John Maxwell Turner, OBE, long-serving vice-principal of what is now Writtle College, has died.
Mr Turner was born in Huddersfield on 5 June 1937 to Dorothy and Max Duncan Turner, an architect. He was educated at the primary school in the village of Shepley, Penistone Grammar School and then the University of Leeds, where he gained a BSc in agriculture. He was also student president of the Leeds University Agricultural Society.

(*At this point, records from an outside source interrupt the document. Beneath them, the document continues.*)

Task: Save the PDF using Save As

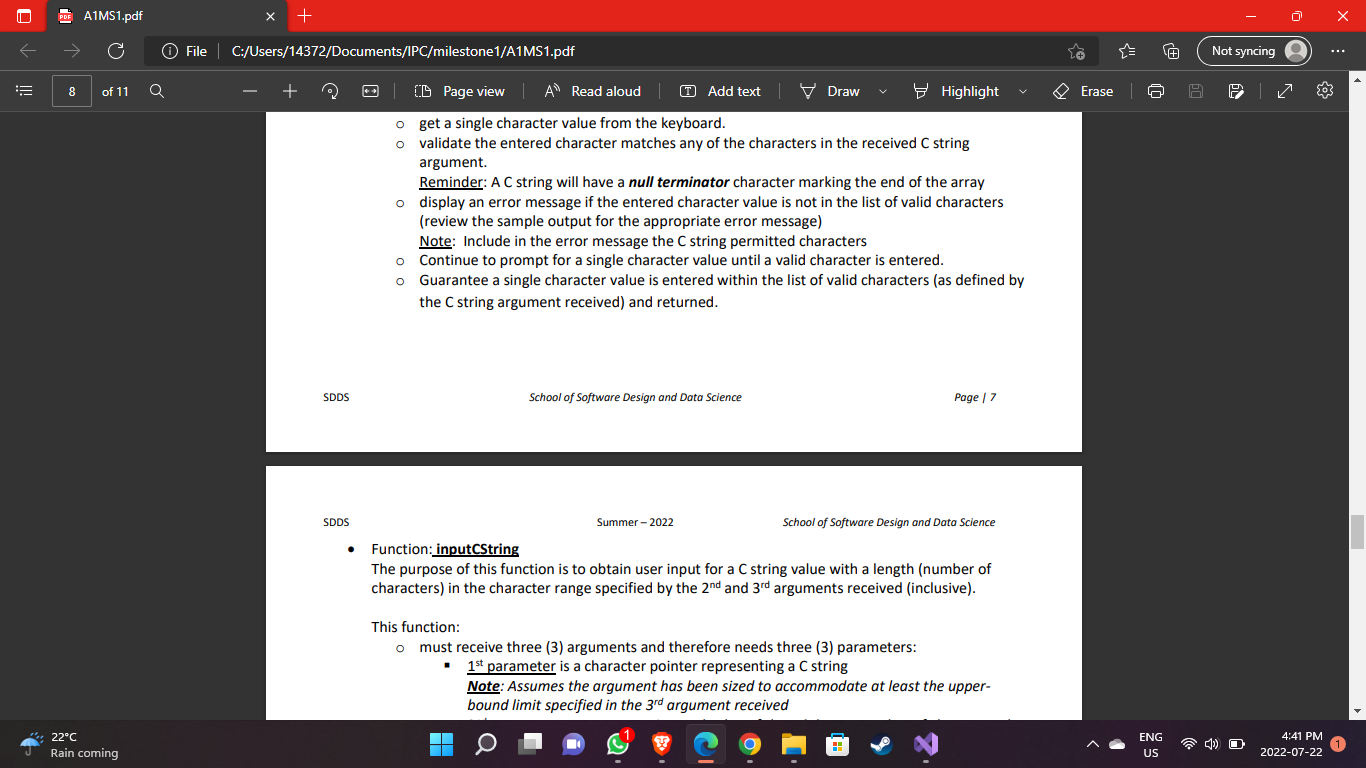Action: 1237,90
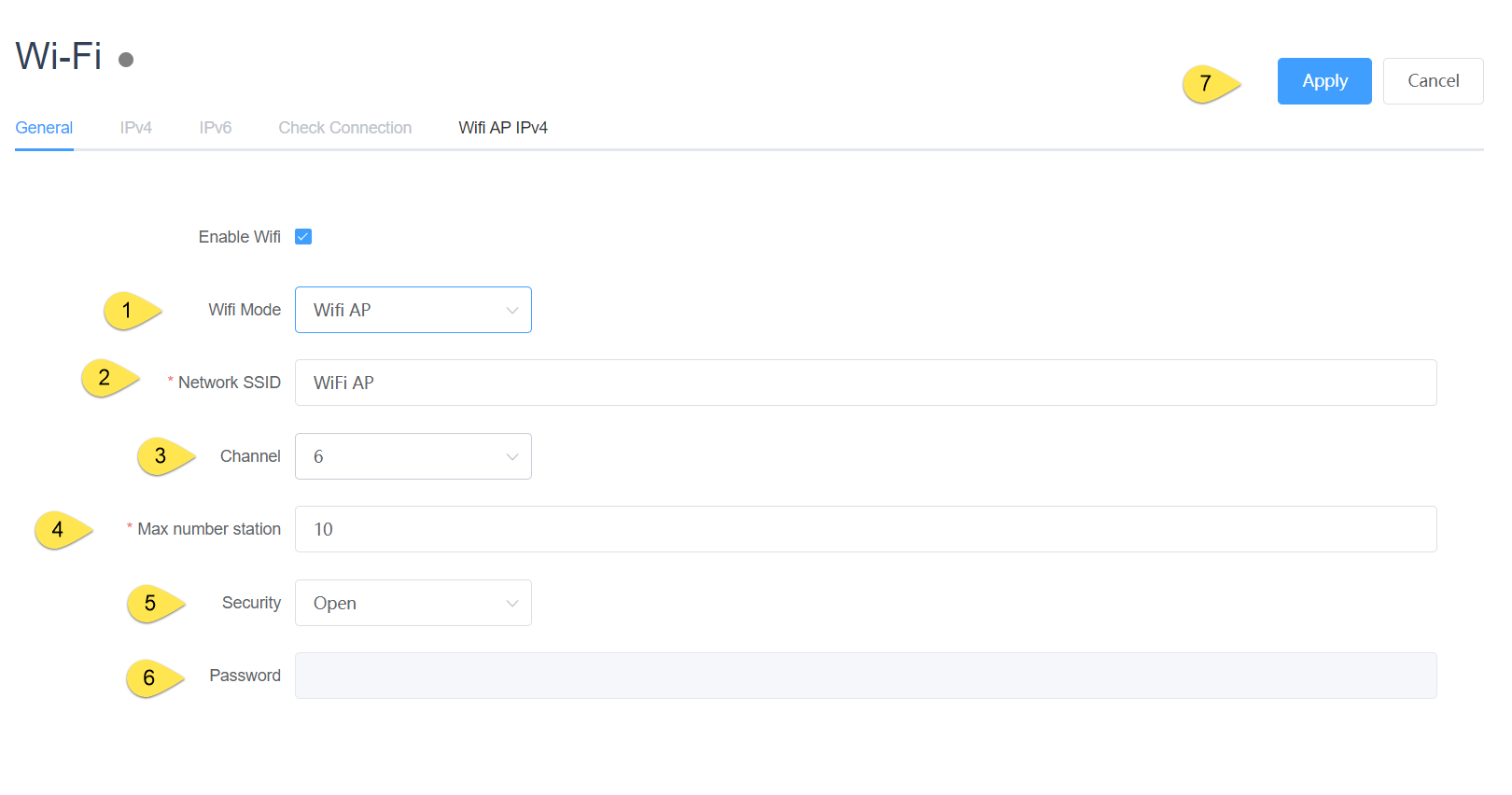Viewport: 1512px width, 795px height.
Task: Uncheck the Enable Wifi checkbox
Action: coord(303,237)
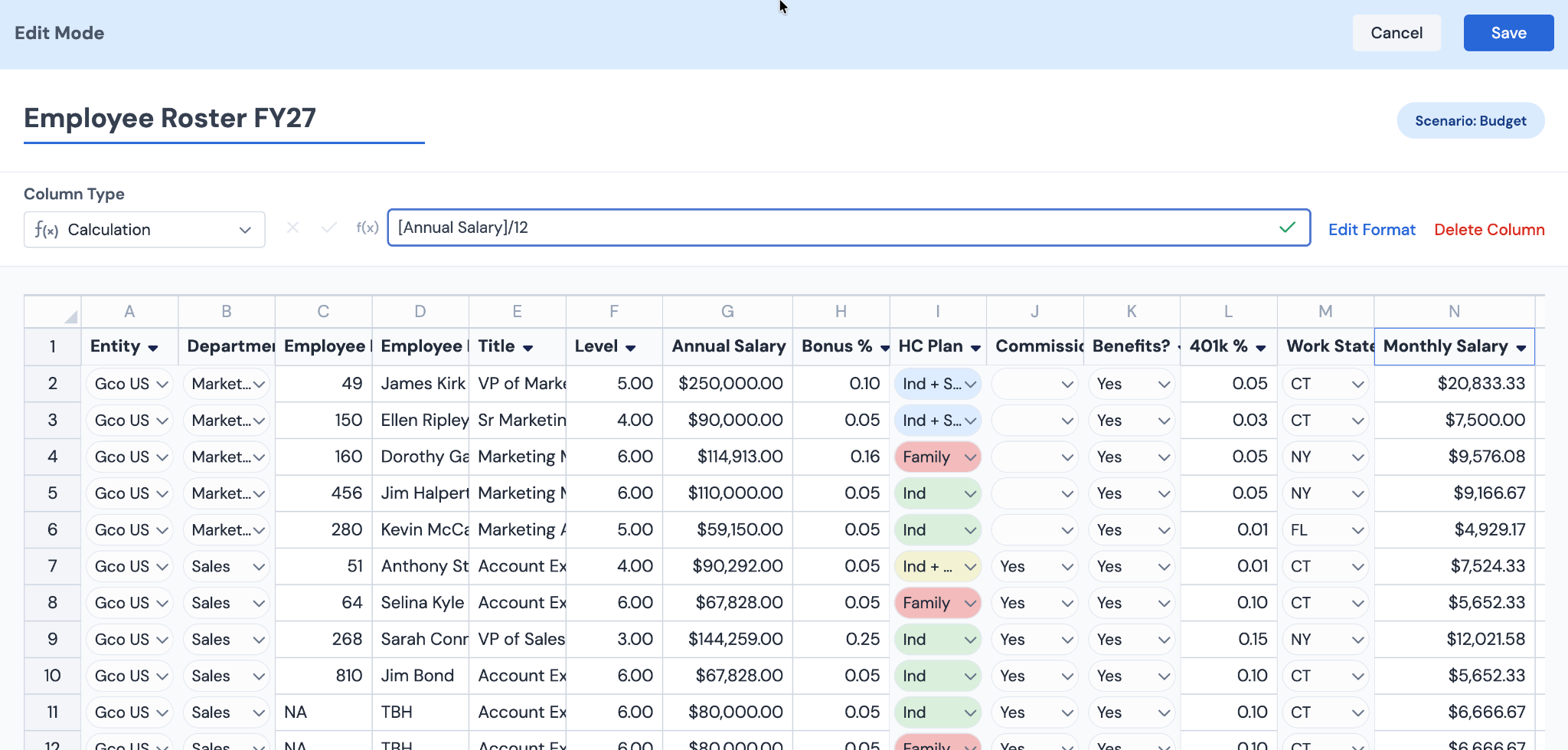The image size is (1568, 750).
Task: Click green validation check in formula bar
Action: [x=1288, y=227]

After graduating from Leeds in 1961, Mr Turner took up the post of lecturer in dairy husbandry and assistant warden at the Essex Institute of Agriculture (now Writtle College), located in the village of Writtle, two miles from Chelmsford. He soon moved away from teaching to concentrate on administration, becoming senior warden and bursar in 1966. This gave him responsibility for accommodation, catering and welfare - indeed for every non-educational aspect of "the student experience" in a largely residential college. Single at the start of his career, he lived on site for ten years and then on the college estate.
In 1976, Mr Turner was promoted to vice-principal. When members of the Shuttleworth Trust asked Writtle College to reinstate teaching at Shuttleworth College, it was Mr Turner who ensured a smooth transition and a successful merger that built a strong sense of a single institution spread across two separate campuses.
He was also very involved in maintaining good relations with the 2,000-strong village of Writtle.
He helped to found Heritage Writtle and later became its secretary. He played an enthusiastic part in excavations and co-authored the group's first booklet, Historic Writtle - The Romans (now dedicated to his memory).
When Mr Turner was awarded the OBE in 1996, he was already the longest-serving vice-principal in Essex, and also in any English agricultural college. His varied interests included painting, skiing, caravanning and sailing. Yet even after his retirement in 2001, he remained very close to the college, continuing to play an active role in the Old Students' Association.
John Roberts, former head of business management at Writtle College, remembers "a genuinely nice guy, a true English gentleman and a friend to us all". As well as being a first-rate administrator with excellent communications and diplomatic skills, he was "very student-oriented and paternal in the best sense. He was always immaculately dressed, and very meticulous, so whatever he planned ran very smoothly". In acting as "welder of the student community, he gave the college its identity, striking the right balance between work, sport and play".
Mr Turner died on 18 September. He is survived by his wife, Margot, and their children Mark and Sally.